Нас тут же зачислили и в класс ВИЧ-консультантов и в штат азулянтской газеты.
— Даю вам месяц себя утвердить, — сказала она и выдала нам месячный билет для проезда по всему Копенгагену и по всем прилегающим окраинам. О таком мы и мечтать не могли!
— Юдж, ты понимаешь, что это? Ты понимаешь, что нам дали? Это же клад!

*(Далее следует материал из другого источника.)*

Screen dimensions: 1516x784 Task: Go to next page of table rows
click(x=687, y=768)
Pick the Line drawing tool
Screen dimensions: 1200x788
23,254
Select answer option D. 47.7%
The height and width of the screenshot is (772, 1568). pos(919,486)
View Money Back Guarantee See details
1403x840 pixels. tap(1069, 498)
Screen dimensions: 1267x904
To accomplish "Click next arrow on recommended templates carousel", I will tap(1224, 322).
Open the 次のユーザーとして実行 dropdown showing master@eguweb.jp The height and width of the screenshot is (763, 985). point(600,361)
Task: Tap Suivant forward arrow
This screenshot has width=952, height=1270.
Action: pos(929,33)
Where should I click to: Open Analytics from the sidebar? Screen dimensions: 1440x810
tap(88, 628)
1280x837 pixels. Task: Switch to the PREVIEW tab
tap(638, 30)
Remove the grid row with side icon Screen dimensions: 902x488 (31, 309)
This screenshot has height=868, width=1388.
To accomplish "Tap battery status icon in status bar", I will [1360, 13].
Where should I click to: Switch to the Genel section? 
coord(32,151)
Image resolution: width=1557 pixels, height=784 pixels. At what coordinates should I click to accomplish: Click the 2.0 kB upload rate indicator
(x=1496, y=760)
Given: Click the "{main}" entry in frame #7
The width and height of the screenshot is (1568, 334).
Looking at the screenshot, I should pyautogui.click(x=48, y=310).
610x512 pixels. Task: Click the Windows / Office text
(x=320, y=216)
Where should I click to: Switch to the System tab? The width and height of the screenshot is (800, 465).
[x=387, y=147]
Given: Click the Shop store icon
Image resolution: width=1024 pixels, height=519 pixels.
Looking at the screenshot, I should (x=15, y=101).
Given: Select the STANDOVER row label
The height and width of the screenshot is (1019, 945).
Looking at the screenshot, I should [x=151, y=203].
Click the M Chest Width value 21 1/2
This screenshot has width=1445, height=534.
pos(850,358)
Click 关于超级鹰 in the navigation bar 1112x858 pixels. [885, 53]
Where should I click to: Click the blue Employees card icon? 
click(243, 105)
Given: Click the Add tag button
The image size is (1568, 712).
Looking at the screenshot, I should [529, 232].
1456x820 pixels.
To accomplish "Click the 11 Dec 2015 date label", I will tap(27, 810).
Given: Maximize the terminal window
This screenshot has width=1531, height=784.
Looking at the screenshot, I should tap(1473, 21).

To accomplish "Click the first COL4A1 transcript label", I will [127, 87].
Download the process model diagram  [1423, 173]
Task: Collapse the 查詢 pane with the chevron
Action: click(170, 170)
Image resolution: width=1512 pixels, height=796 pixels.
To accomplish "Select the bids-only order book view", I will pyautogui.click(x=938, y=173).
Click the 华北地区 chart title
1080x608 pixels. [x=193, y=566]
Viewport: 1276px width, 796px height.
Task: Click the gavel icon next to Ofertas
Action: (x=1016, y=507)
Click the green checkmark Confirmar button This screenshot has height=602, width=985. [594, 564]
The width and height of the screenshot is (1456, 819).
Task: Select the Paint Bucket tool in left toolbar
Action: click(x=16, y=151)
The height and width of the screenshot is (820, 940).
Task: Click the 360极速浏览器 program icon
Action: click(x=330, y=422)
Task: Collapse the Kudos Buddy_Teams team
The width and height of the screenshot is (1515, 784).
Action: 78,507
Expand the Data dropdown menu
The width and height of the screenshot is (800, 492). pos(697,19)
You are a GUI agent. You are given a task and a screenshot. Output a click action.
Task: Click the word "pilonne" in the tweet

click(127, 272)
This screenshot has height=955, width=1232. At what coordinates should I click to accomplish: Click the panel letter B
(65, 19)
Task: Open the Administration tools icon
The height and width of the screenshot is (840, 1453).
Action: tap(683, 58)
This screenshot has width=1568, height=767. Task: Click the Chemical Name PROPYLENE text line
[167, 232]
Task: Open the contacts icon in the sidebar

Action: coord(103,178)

Красивая красная книжечка, в нее было вписано мое фальшивое имя и номер «голубой карты», книжечка действовала, предупредила редактор, только с «голубой картой», и только в означенных зонах. Потрясающий документ! Самый красивый документ, который у меня когда-либо был! Теперь мы катались целыми днями… Мы брали героин на Нёрребро, вмазывались в туалете, садились в поезд и ехали, выходили, садились на другой и ехали в обратном направлении… Мы ездили в Хельсингёр, Клампенборг, в Галилео и Калунборг! Куда угодно, только не в Авнструп, нам надоело туда ездить, надоели эти рожи, говорил Хануман, надоел автобус, набитый азулянтами… Мы решили тайком ночевать в Доме культуры, в мастерской тощего длинного художника, который будил нас по утрам свирепым кашлем и шелестом бумаг, которые он разгребал в шкафах. По мнению Ханумана, он не был подлинным художником, зато был настоящим аутистом. Художник стоял перед мольбертом часами, так и не наложив ни мазка, он писал картины годами и требовал такого же отношения к своим работам от своих учеников, которые были беженцами и которые не располагали таким роскошным багажом времени, какой был у него. Ученики рисовали странные вещи; были самые безобразные работы. Мусульманская женщина в платке, прикованная к мойке с горой посуды. Пылающие дома — похожие на жар-птиц люди выпрыгивали из окон. Расчлененные тела, кровью залитые помещения, разноцветные руки в виде цветка и из бутона этих рук вылетающий белый голубь. Была работа самого художника: стена старого дома, на втором этаже распахнутое окно, из которого рвется занавеска, выгибаясь, как выпадающий из окна человек, повторяющая изгиб занавески тень в окне, под окном — лестница, прислоненная к стене, по стене легшая тень лестницы, и куча прочих подробностей и деталей. Чистая геометрия изломленных теней. Картина не была закончена, как и многие другие. Хануман не верил, что у художника была хотя бы одна картина закончена. Ханни высказывал предположение, что аутизм у художника развился на почве боязни конечности своего ничтожного существования в перспективе бесконечности не-существования. Свой вывод он сделал из наблюдения за художником, у которого была одна ужасная привычка не выбрасывать карандаши, он их собирал, и ни один карандаш не был сточен до конца. Каждый божий день художник начинал с заточки нового, даже если он ему не был нужен.